Records from a data source:
==============================

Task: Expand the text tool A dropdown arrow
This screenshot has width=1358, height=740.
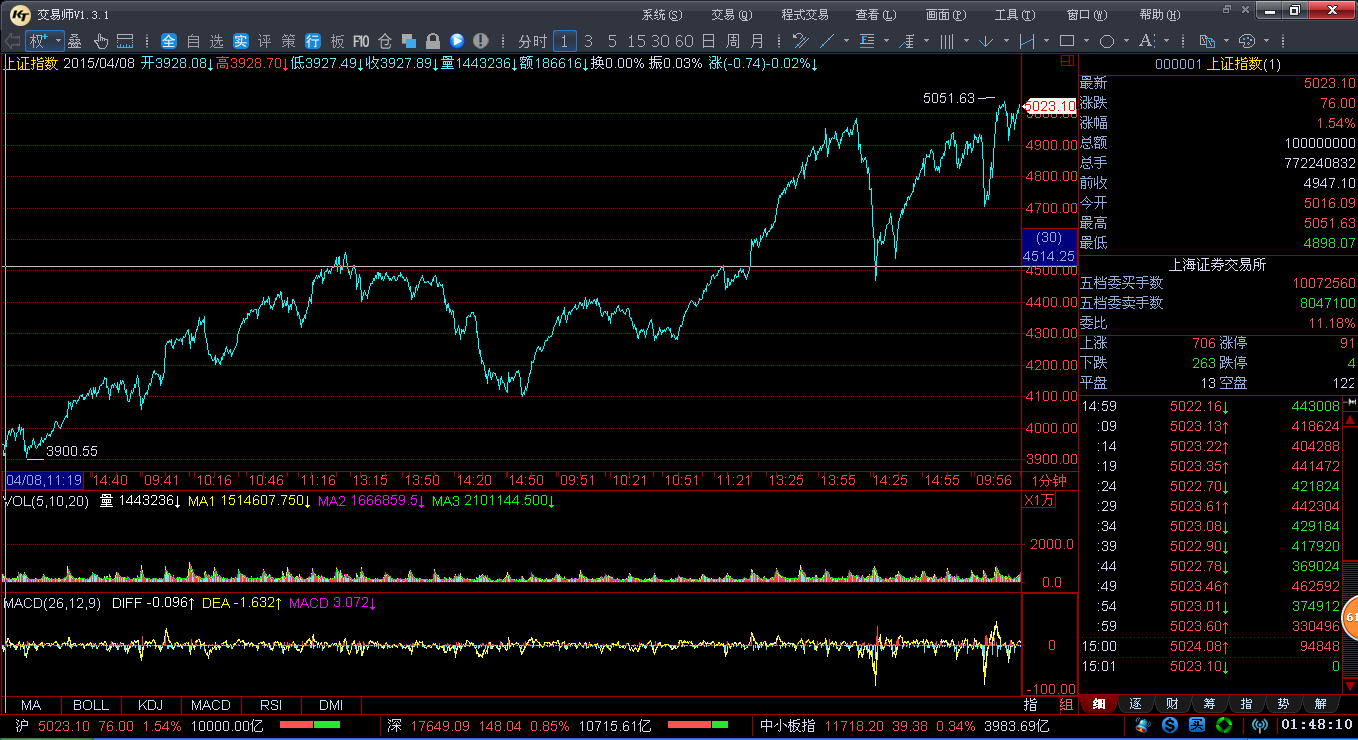Action: 1166,41
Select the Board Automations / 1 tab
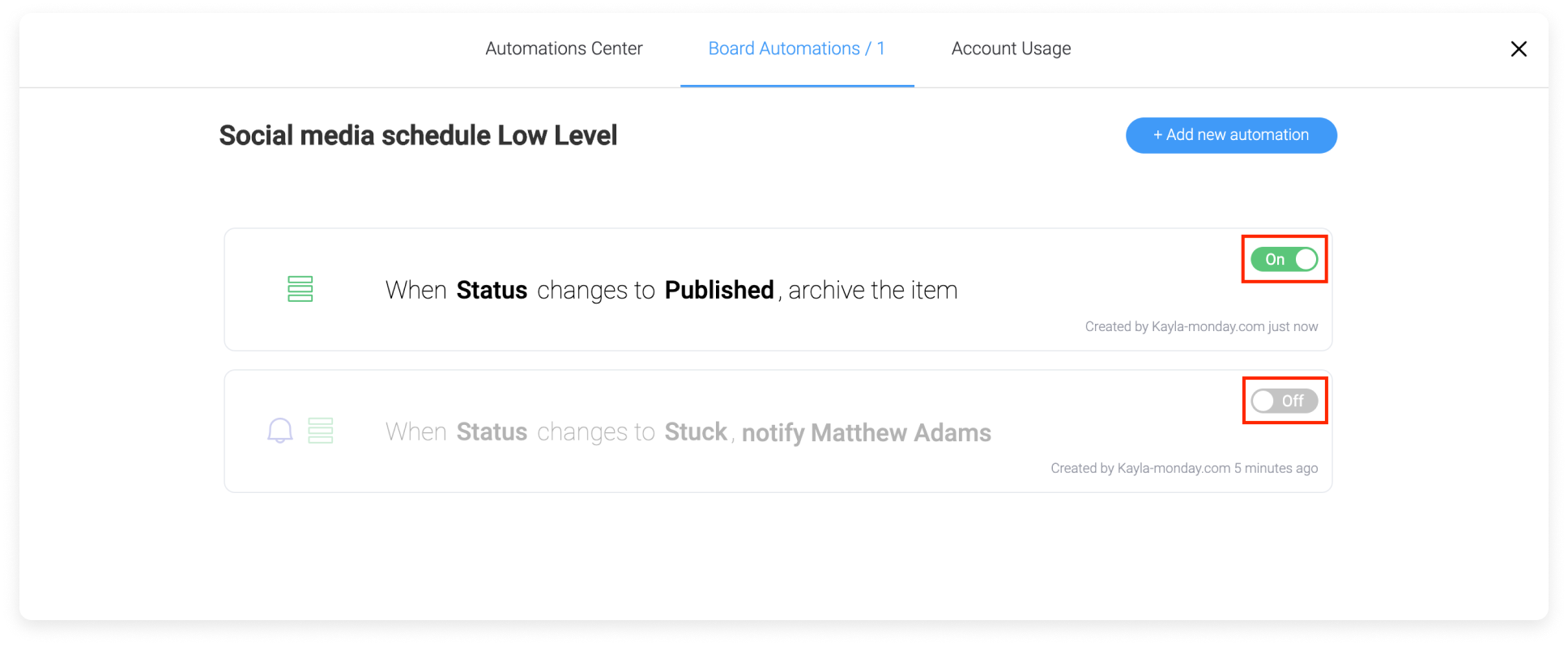 click(796, 49)
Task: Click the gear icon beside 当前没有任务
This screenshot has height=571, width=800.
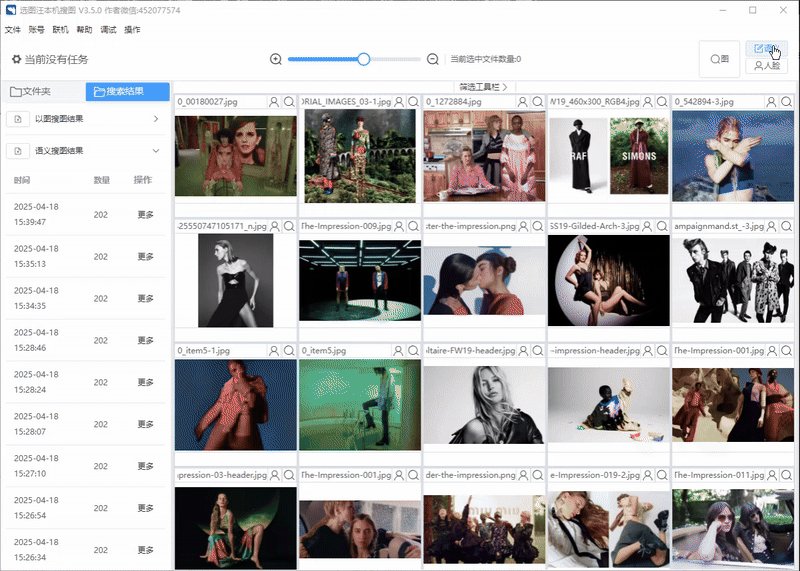Action: point(16,60)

==============================

Output the records above verbatim. Pictures stay out.

Task: Expand the text tool A dropdown arrow
This screenshot has width=1358, height=740.
Action: 1166,41
Select the Board Automations / 1 tab
 click(796, 49)
Task: Click the gear icon beside 当前没有任务
This screenshot has height=571, width=800.
Action: point(16,60)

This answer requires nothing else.